▶ [RECORDS FOR THE EXERCISE]:

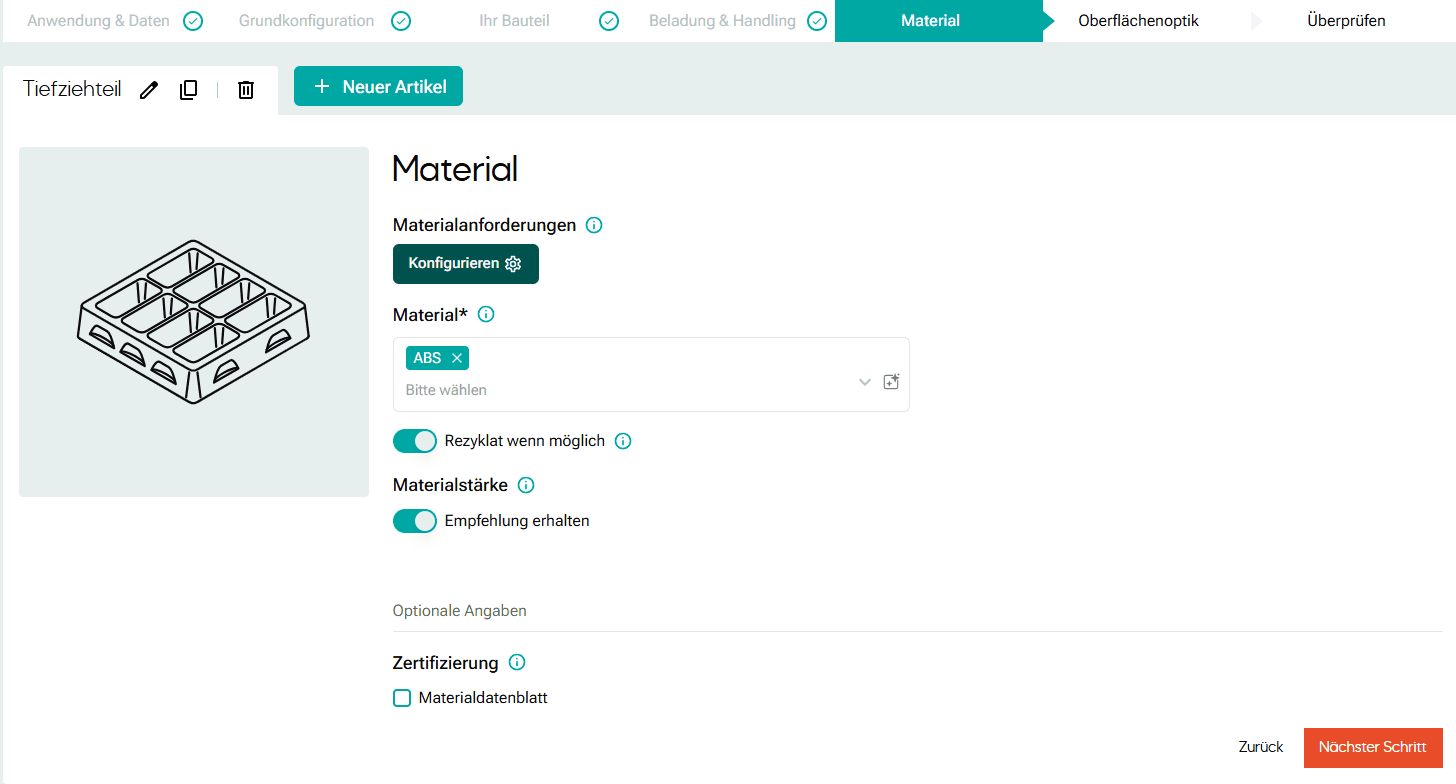Turn off the Empfehlung erhalten toggle
This screenshot has width=1456, height=784.
415,521
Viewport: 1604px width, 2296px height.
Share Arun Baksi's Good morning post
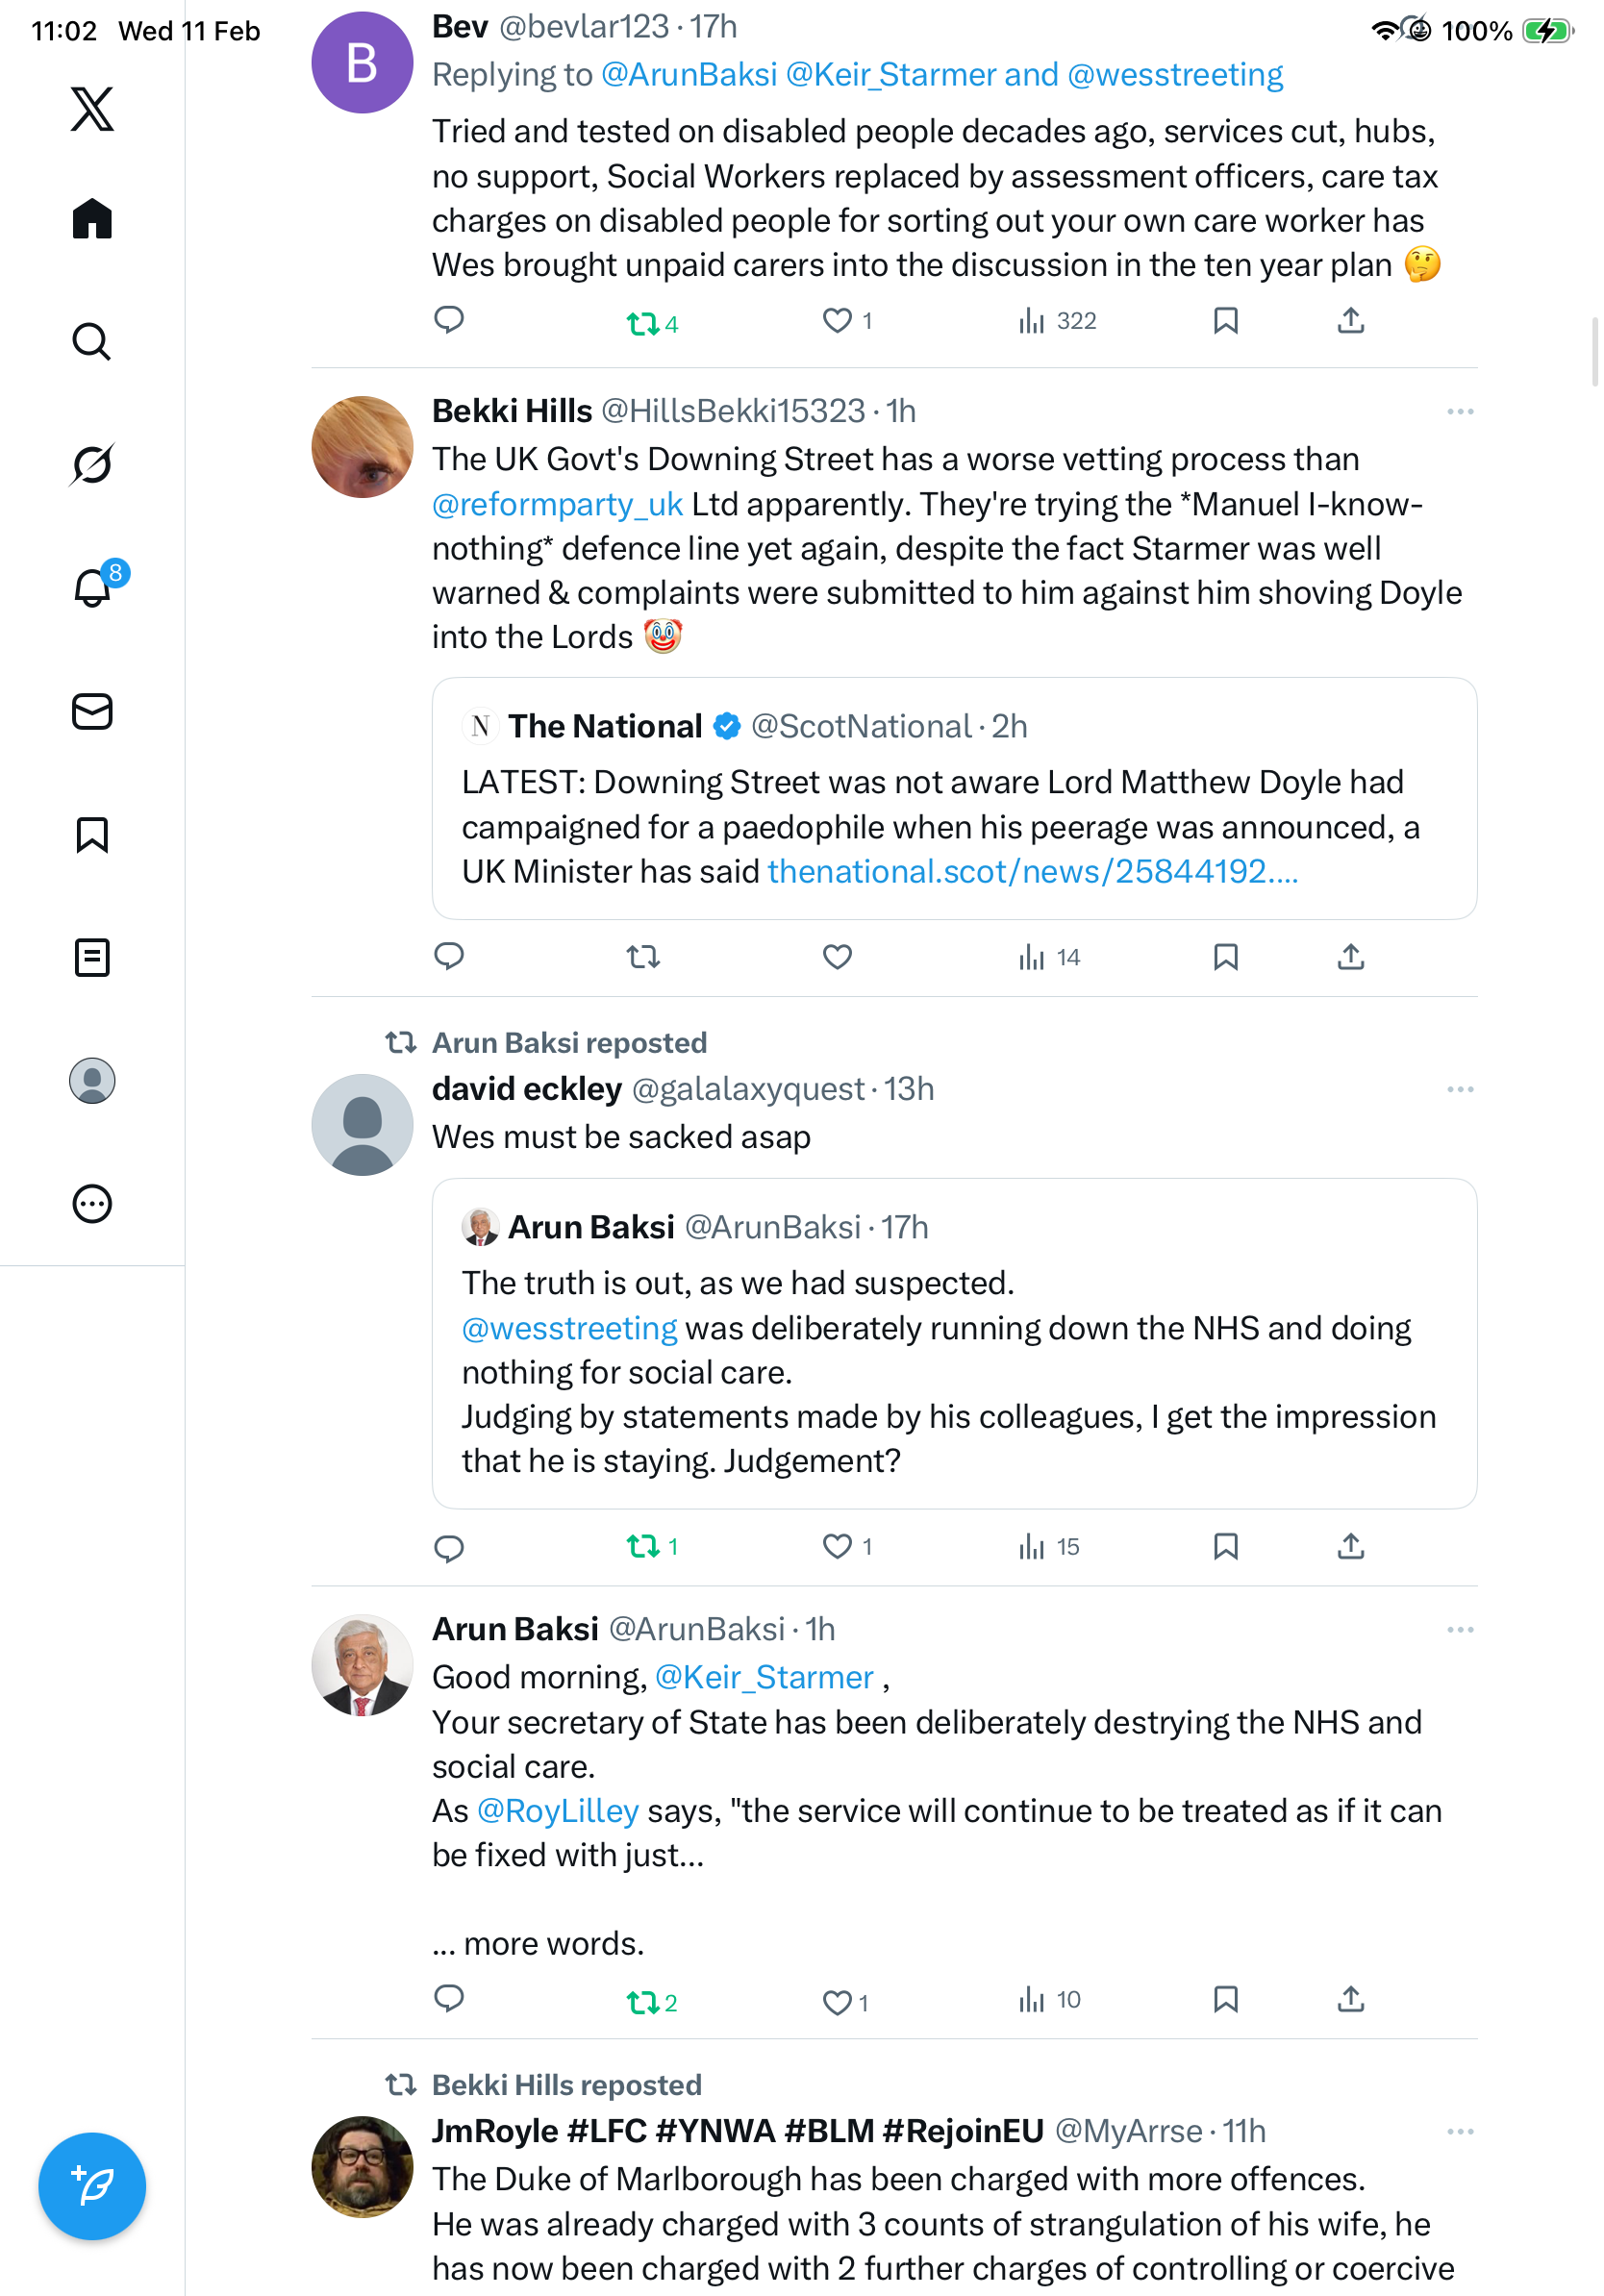point(1350,2000)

▶ [SHORT TASK]: Put every line of the records above into a numbered list, skipping any blank lines and leaving the pictures out.

▶ [RESULT BELOW]:
1. Turn off the Empfehlung erhalten toggle
2. This screenshot has width=1456, height=784.
3. 415,521
4. Viewport: 1604px width, 2296px height.
5. Share Arun Baksi's Good morning post
6. point(1350,2000)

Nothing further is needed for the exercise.